§ Do this
Update the records below by replacing each "screenshot" with "screen capture" and changing nothing else, and leave the pictures out of your answer.
########
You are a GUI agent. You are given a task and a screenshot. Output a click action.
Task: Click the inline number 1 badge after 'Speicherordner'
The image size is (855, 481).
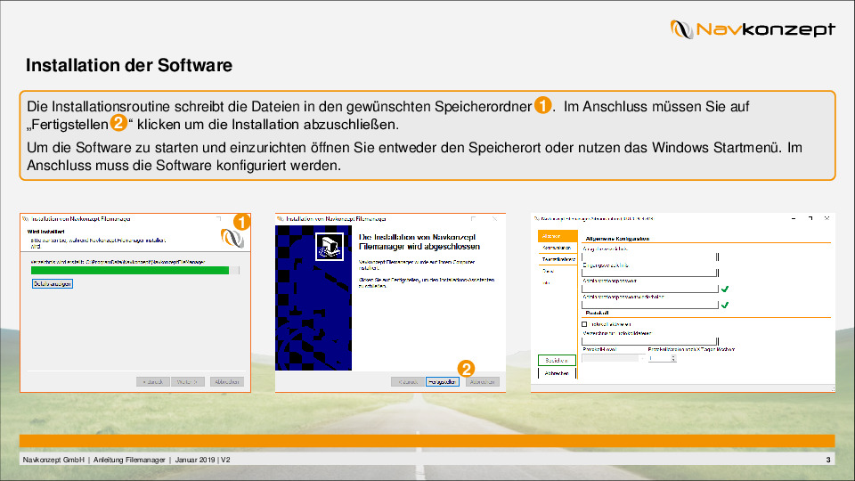(542, 106)
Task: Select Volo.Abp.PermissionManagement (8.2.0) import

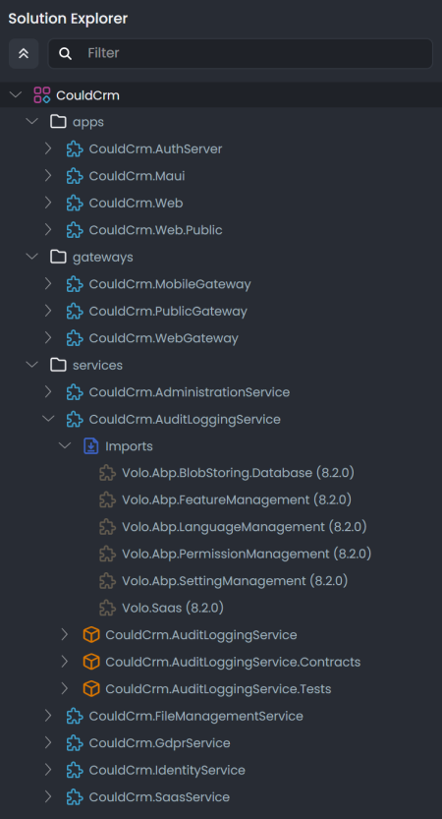Action: [247, 554]
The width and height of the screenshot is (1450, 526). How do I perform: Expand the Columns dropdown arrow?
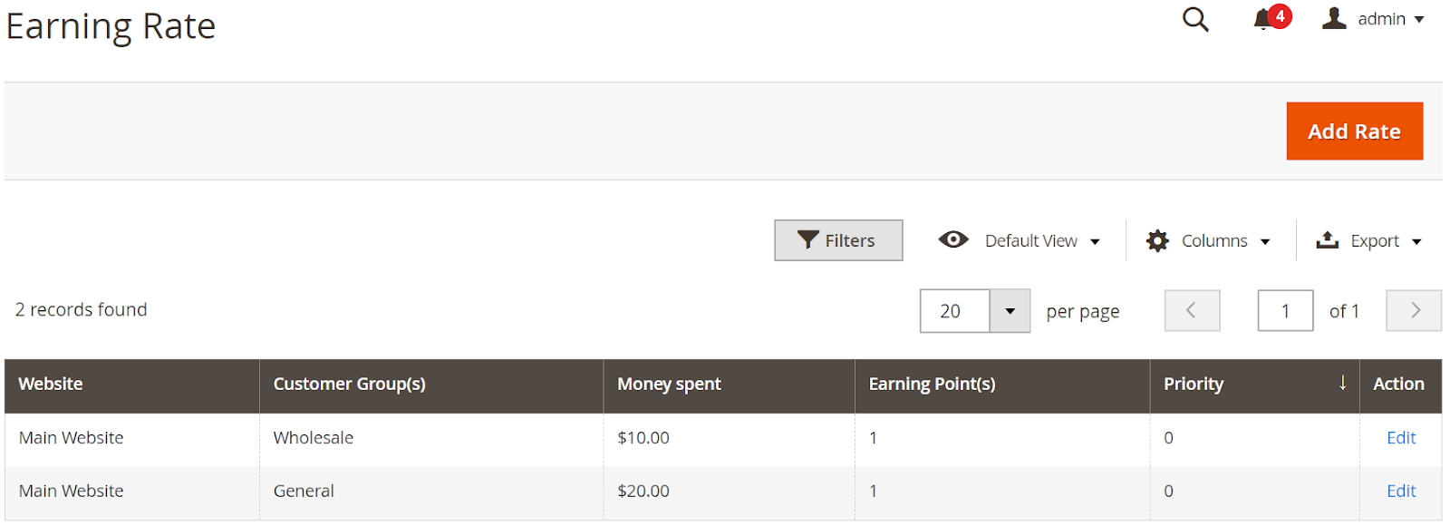click(x=1265, y=241)
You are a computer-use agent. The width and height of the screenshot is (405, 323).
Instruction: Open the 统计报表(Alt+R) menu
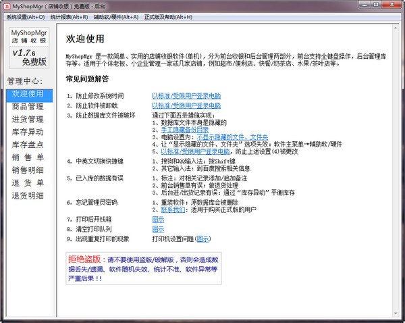coord(70,16)
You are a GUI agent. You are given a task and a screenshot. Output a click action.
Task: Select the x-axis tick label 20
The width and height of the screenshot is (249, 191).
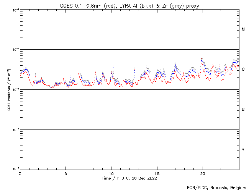(202, 173)
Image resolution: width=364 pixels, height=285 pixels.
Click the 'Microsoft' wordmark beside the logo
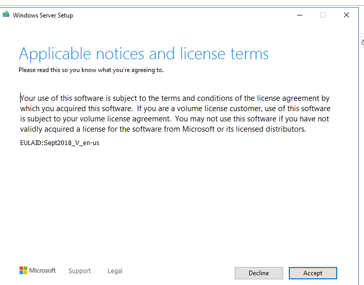tap(42, 271)

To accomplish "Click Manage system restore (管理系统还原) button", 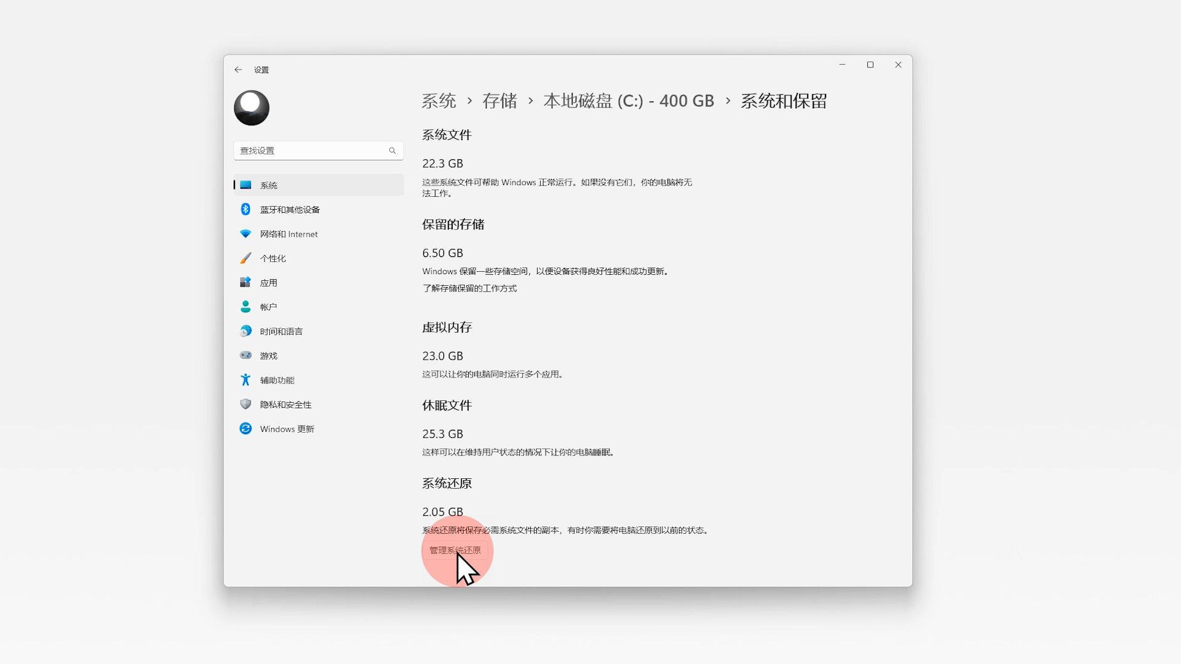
########
§ Answer
You are a GUI agent. You are given a task and a screen capture. Output a click action.
Task: Click the inline number 1 badge after 'Speicherordner'
The image size is (855, 481).
(542, 106)
Task: Select Volo.Abp.PermissionManagement (8.2.0) import

Action: [247, 554]
The width and height of the screen capture is (1450, 526). How do I perform: Expand the Columns dropdown arrow?
click(x=1265, y=241)
You are a computer-use agent. The width and height of the screen capture is (405, 323).
Instruction: Open the 统计报表(Alt+R) menu
coord(70,16)
You are a GUI agent. You are given a task and a screen capture. Output a click action.
Task: Select the x-axis tick label 20
The width and height of the screen capture is (249, 191).
(202, 173)
Image resolution: width=364 pixels, height=285 pixels.
Click the 'Microsoft' wordmark beside the logo
tap(42, 271)

To accomplish "Click Manage system restore (管理系统还原) button", 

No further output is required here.